列车['Days']=列车['FIRST\u Incidence\u DAYOFWEEK']
天数=pd.get_假人(训练天数)
district=pd.get\u假人(train.PdDistrict)
month=pd.get\u假人(train.FIRST\u OCCURRENCE\u DATE.dt.month.map(num2month))
小时=train.FIRST\u OCCURRENCE\u DATE.dt.hour
submit=pd.read\u csv('submit.csv'))
#构建新阵列
新数据=pd.concat([小时、月、日、地区],轴=1)
新数据tr['X']=标准化(train.GEO_LON)
新数据tr['Y']=标准化(train.GEO\u LAT)
新数据tr['hour']=正常化(列车首次出现日期dt.hour)
新数据tr['crime']=犯罪
新数据tr['dark']=列车首次出现日期dt.hour.apply(如果(x>=18或x<6)为0,则λx:1)
列车运行程序=新的数据传输程序
#对于测试数据集,使用同样的代码
测试程序=新数据
特征=[1,2,,
‘一月’、‘二月’、‘三月’、‘四月’、‘五月’、‘六月’、‘七月’、‘八月’、‘九月’、‘十月’、‘十一月’、‘十二月’,
‘星期五’、‘星期一’、‘星期六’、‘星期日’、‘星期四’、‘星期二’、‘星期三’,
#“X”,“Y”
] 
培训、验证=培训测试分割(培训过程、培训规模=.67)
模型=BernoulliNB()
model.fit(训练[特征],训练[犯罪])
预测=np.数组(模型预测概率(验证[特征])
日志损失(验证[‘犯罪'],预测)
模型=BernoulliNB()
model.fit(训练过程[特征],训练过程[犯罪])
预测=模型。预测概率(测试过程[特征])
le_crime=预处理。LabelEncoder()
犯罪=le_犯罪。fit_变换(训练。犯罪\u类别\u ID)
结果=pd.DataFrame(预测,列=le_犯罪.类别)
result.to_csv('submit.csv',index=True,index_label='Id'))
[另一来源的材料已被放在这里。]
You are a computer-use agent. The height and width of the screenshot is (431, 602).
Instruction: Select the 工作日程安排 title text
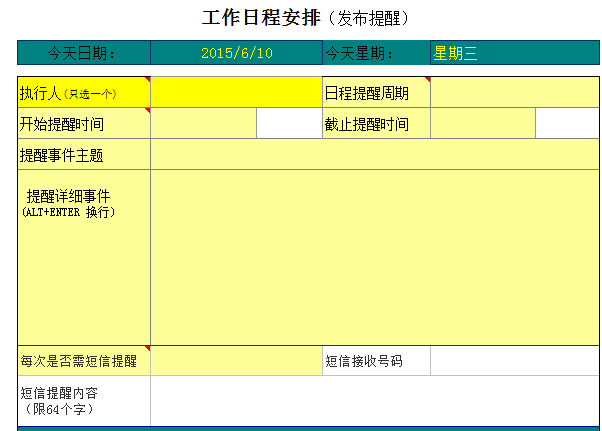264,18
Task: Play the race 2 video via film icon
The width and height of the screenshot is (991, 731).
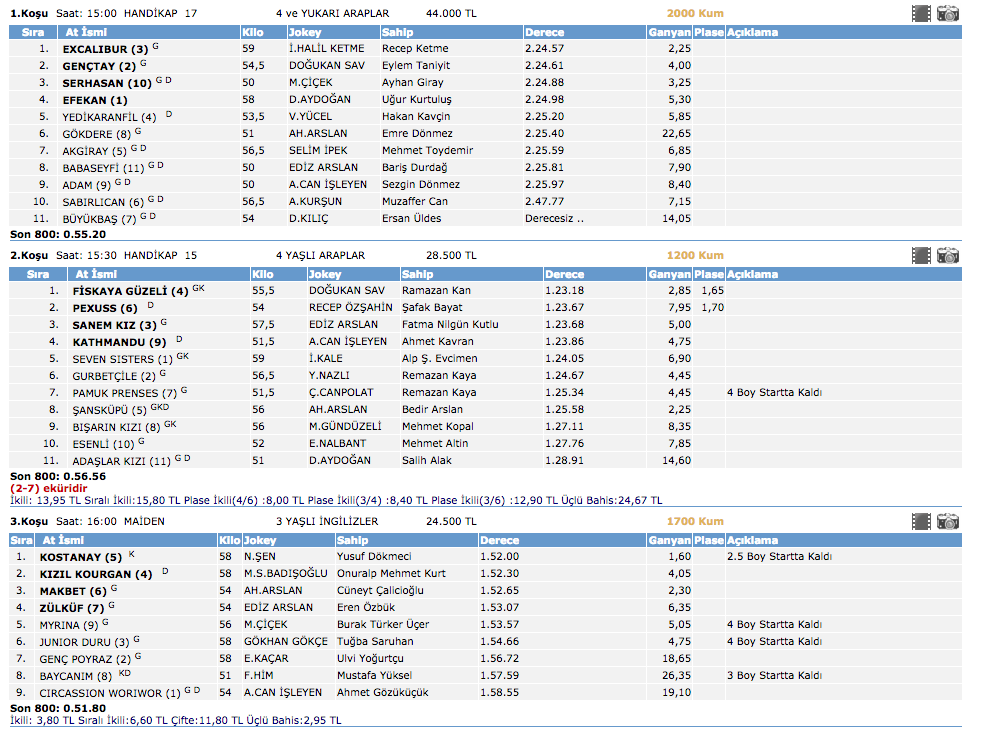Action: (921, 256)
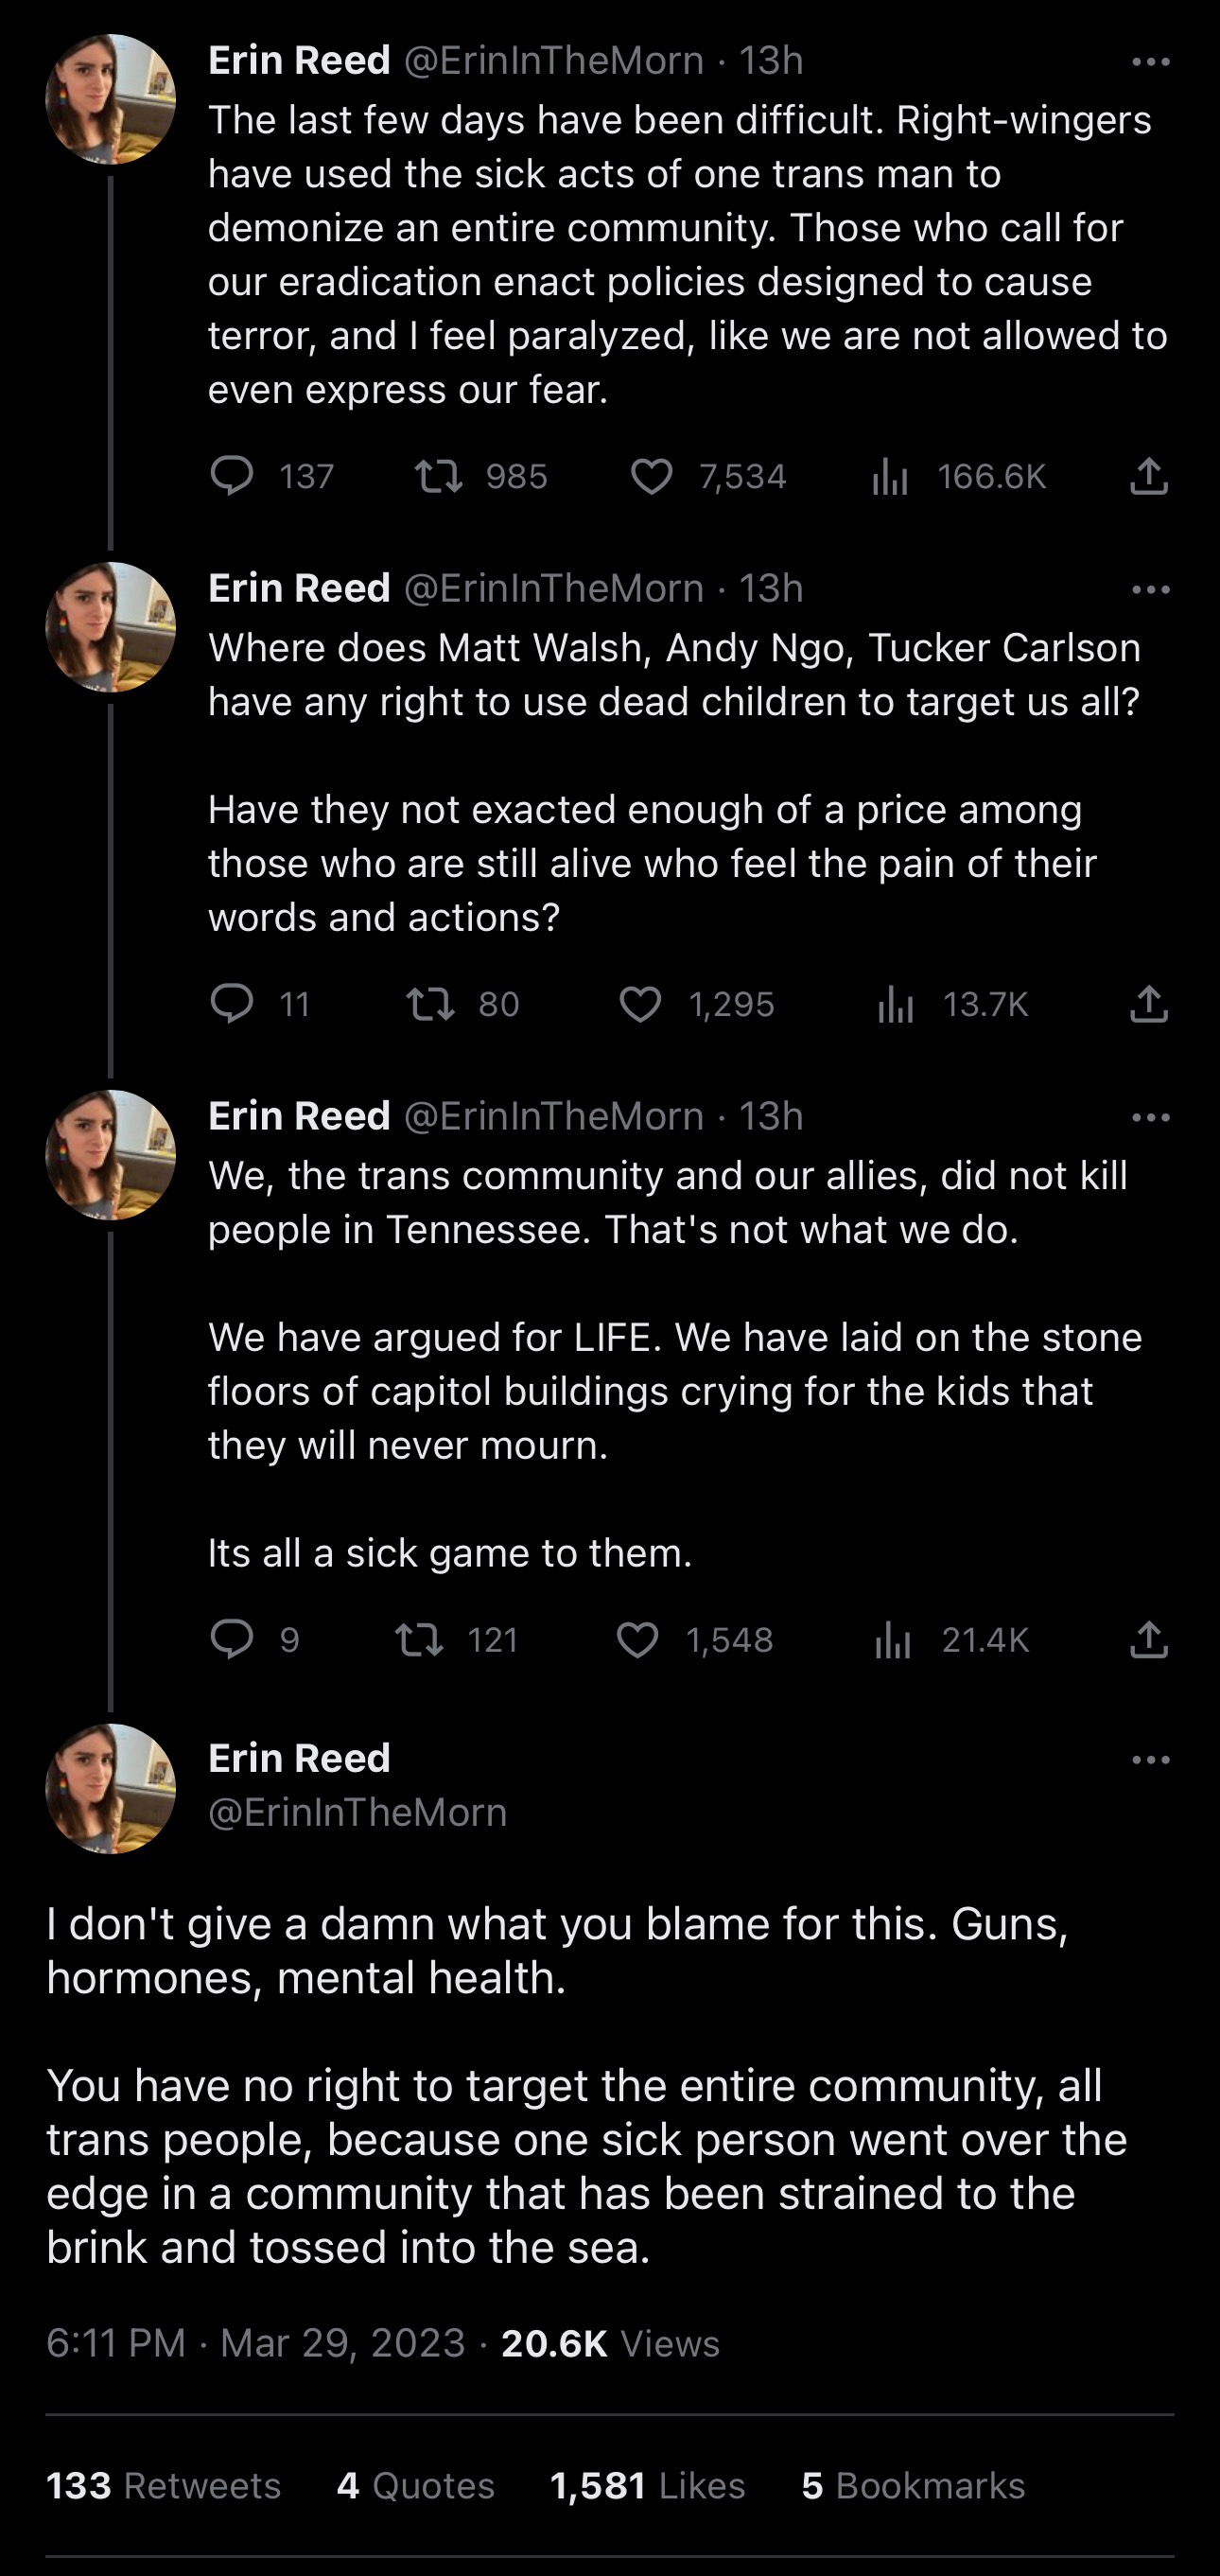Reply to the first tweet with 137 replies

point(232,476)
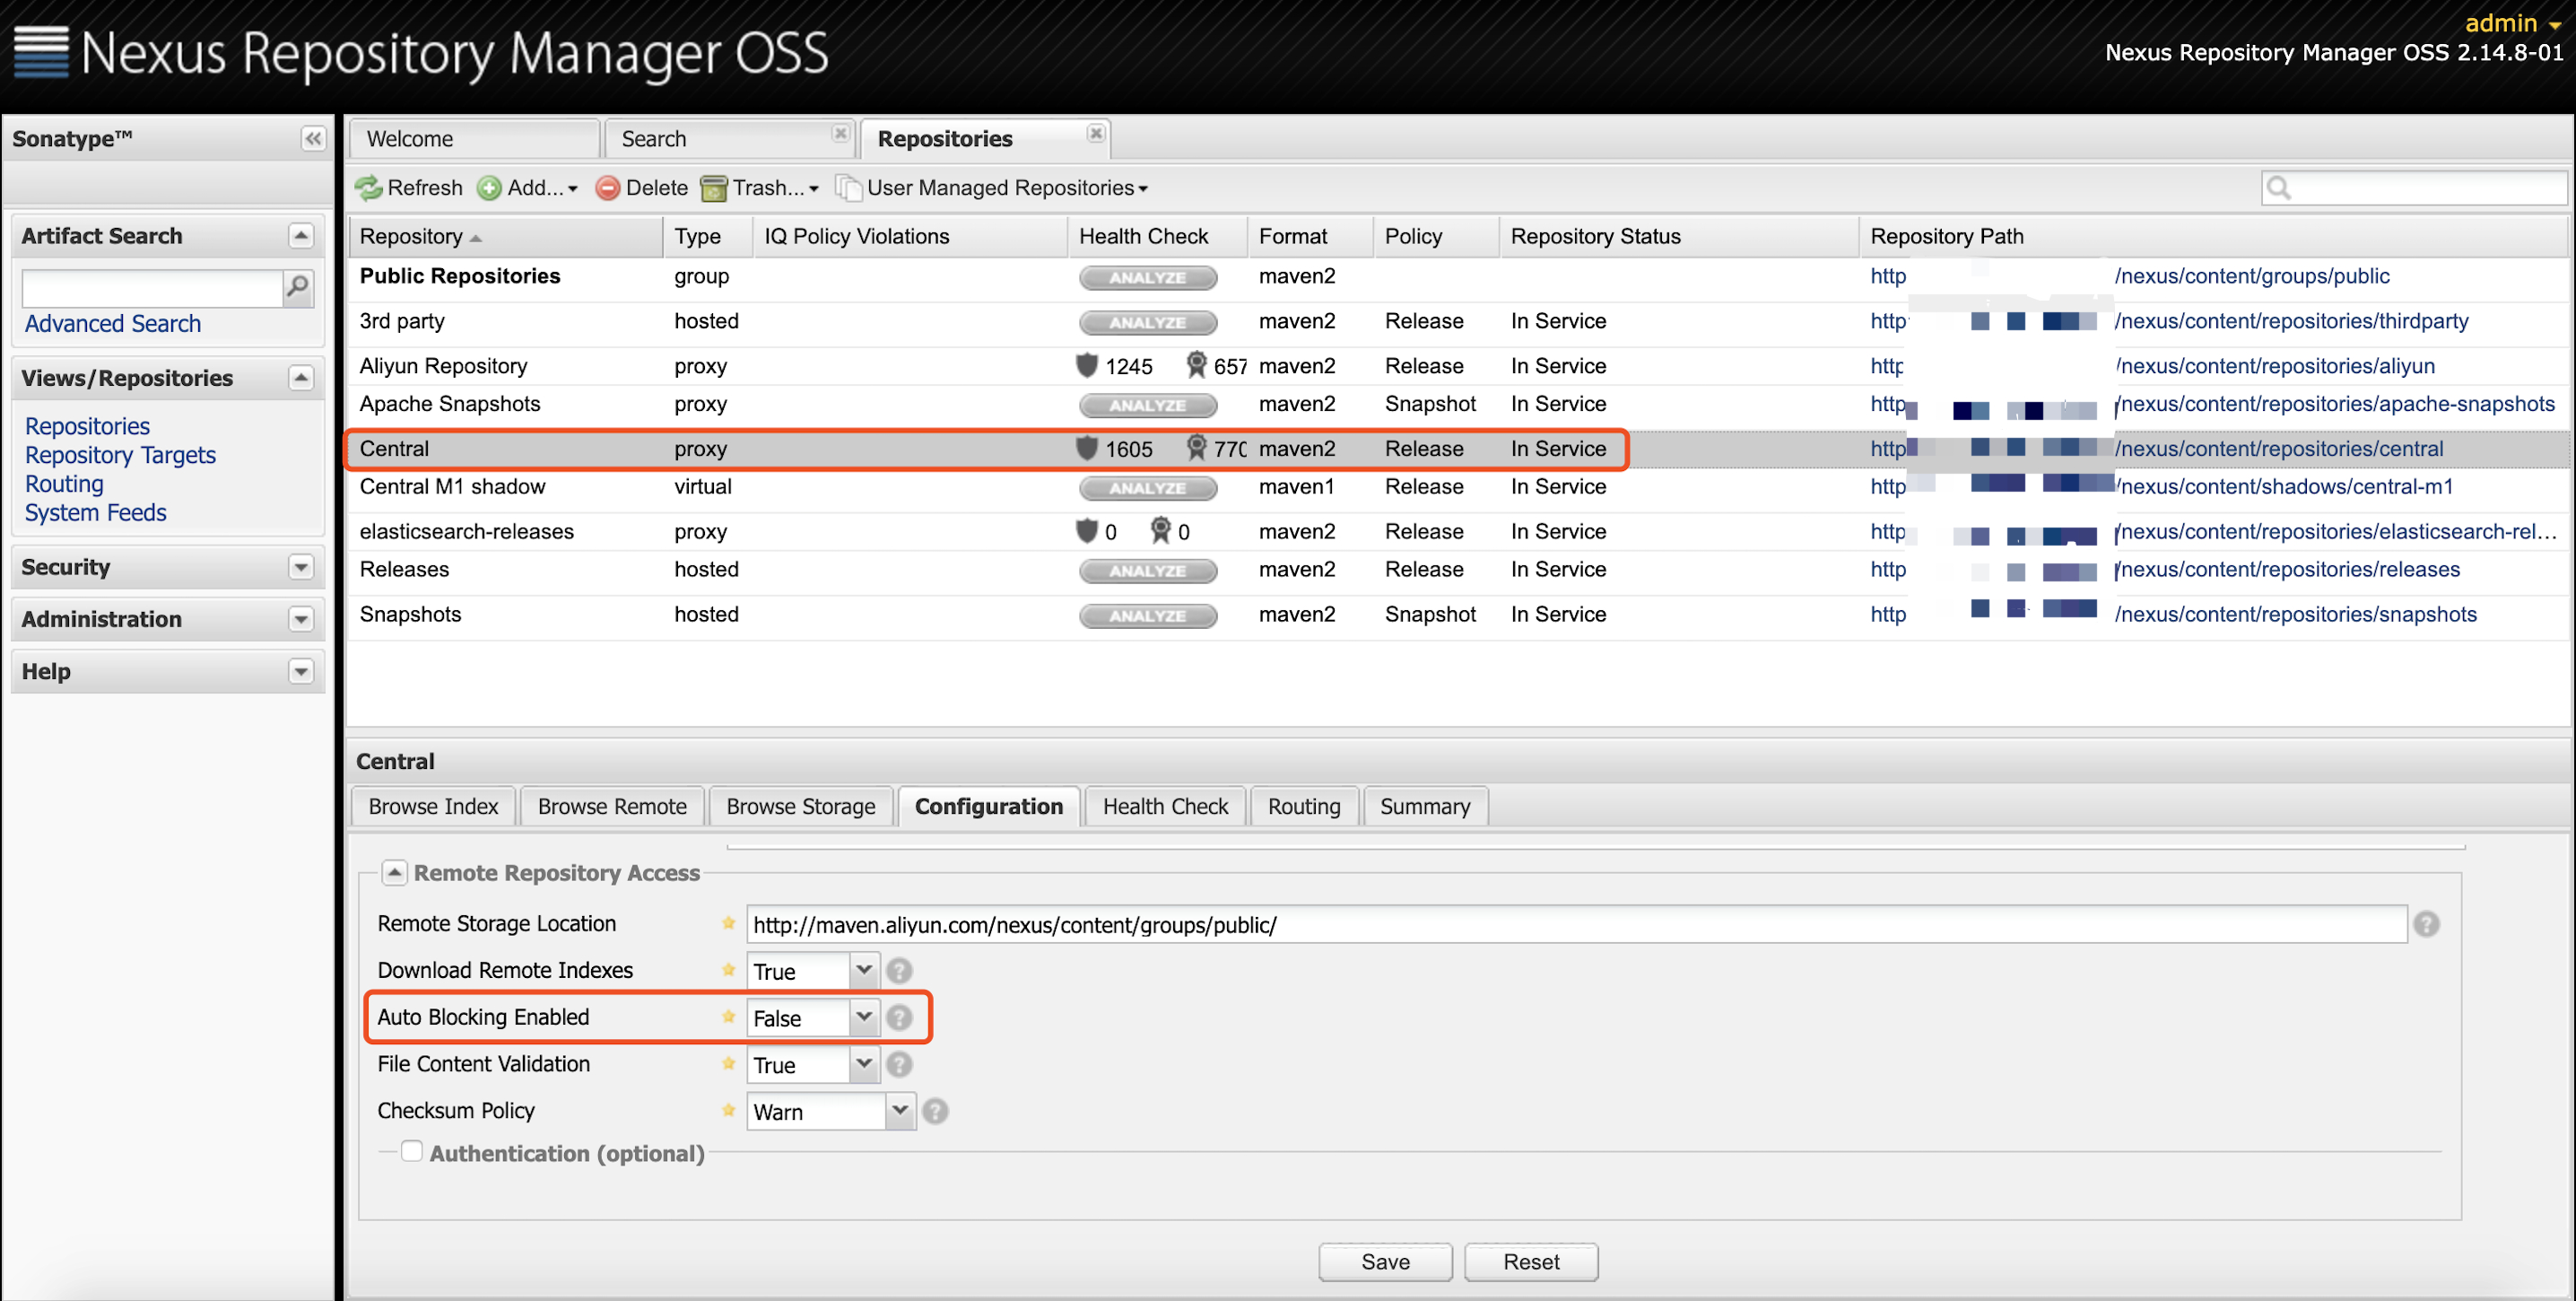Enable the Authentication (optional) checkbox
The height and width of the screenshot is (1301, 2576).
pyautogui.click(x=411, y=1151)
最后,当我打开submit文件时,我发现每个实例都有类成员资格Percatage,它看起来像是什么


我想得到一份文件,该文件预测的是确切的类别
犯罪id
,而不是类别成员身份。

你能添加'crime.csv'的第一行吗?你能重新表述一下你想要的输出吗?你想知道NaiveBayes把每一个观察分类成什么样吗?